Desde entonces he pensado mucho en aquello que vi. Lo he dejado madurar en mi interior, he vuelto a visitar aquel lugar una y otra vez con los ojos de mis recuerdos, y al fin he llegado a una conclusión. Es ésta: con el alma, Dios agregó a la materia, insensible e inerte, capacidades que son partícipes de Su Excelencia Divina, de modo que puede considerarse como irradiaciones de Su Luz Eterna e Infinita.
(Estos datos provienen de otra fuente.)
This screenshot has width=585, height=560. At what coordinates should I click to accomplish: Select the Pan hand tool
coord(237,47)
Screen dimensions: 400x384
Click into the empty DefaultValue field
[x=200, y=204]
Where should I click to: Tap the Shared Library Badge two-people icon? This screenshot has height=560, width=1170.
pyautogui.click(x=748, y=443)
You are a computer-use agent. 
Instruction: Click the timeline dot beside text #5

Entonces, si aquello que me pareció un árbol era Dios, cada una de las diminutas ramitas en las que se dividía era el alma de un ser humano que vive sobre nuestro mundo, todas conectadas entre sí, y, a la vez, conectadas al gran tronco central, del mismo modo como sucede en el orden natural cuando los seres inferiores se juntan con los superiores; bien por la participación de la esencia de los extremos (el vínculo por el cual se unen los cuerpos: la tierra y el aire por medio del agua, el agua y el fuego por medio del aire, la carne y el hueso por el cartílago), o bien por cierta congruencia de la función y de la operación, como el artífice está unido a su obra por medio de los instrumentos: el pintor al cuadro por medio del pincel y del carboncillo, el carpintero a la madera por medio de la azuela y de la hacheta. Así, la existencia de Dios nos impregna y, por lo tanto, le confiere una dimensión sagrada a todo ser. Es un conocimiento que no puede ser enunciado distintamente, que nos es inherente. Como ese árbol, Dios está situado en el centro del universo. Él es el centro, el punto de convergencia del Mundo que fluye espiritualmente en el aire, en el agua, en todos los seres vivientes que lo nutren, que se funden en Su Existencia. Todo es definido en nuestra relación con Él.
Maestro, quisiera exponerte con la mayor claridad posible mis conclusiones, no a la luz natural con la que sueñan los indoctos, sino de la verdad, la cual, tanto en la naturaleza como sobre ella, es una solamente y sin dualidad; pero, releyendo lo que he escrito, comprendo lo desviado y heterodoxo que podría parecer si cayese en otras manos. Si me he retrasado tanto en escribirte es, precisamente, porque no me he sentido seguro hasta ahora. Mi situación como protegido del arzobispo de Toledo es delicada y la prudencia más elemental me aconsejaba guardar silencio sobre todo este asunto. Y no quiero comprometerte de ningún modo. ¡Ojalá se pudiera hacer todo sin tanto afán y desasosiego! Por ello, si así lo prefieres, prefiero que interpretes todo lo que te he contado como una historia de locura, como aquélla que tú elogiaste tan bien en una ocasión.
Procura contestarme por el mismo dador de la presente, que es hombre de mi total confianza; y hazme saber tu estado de salud y el de tus asuntos materiales, que para mí son tan queridos y de los que me preocupo tanto como si fueran los míos propios.
Queda con Dios, tú, el más querido de mis maestros.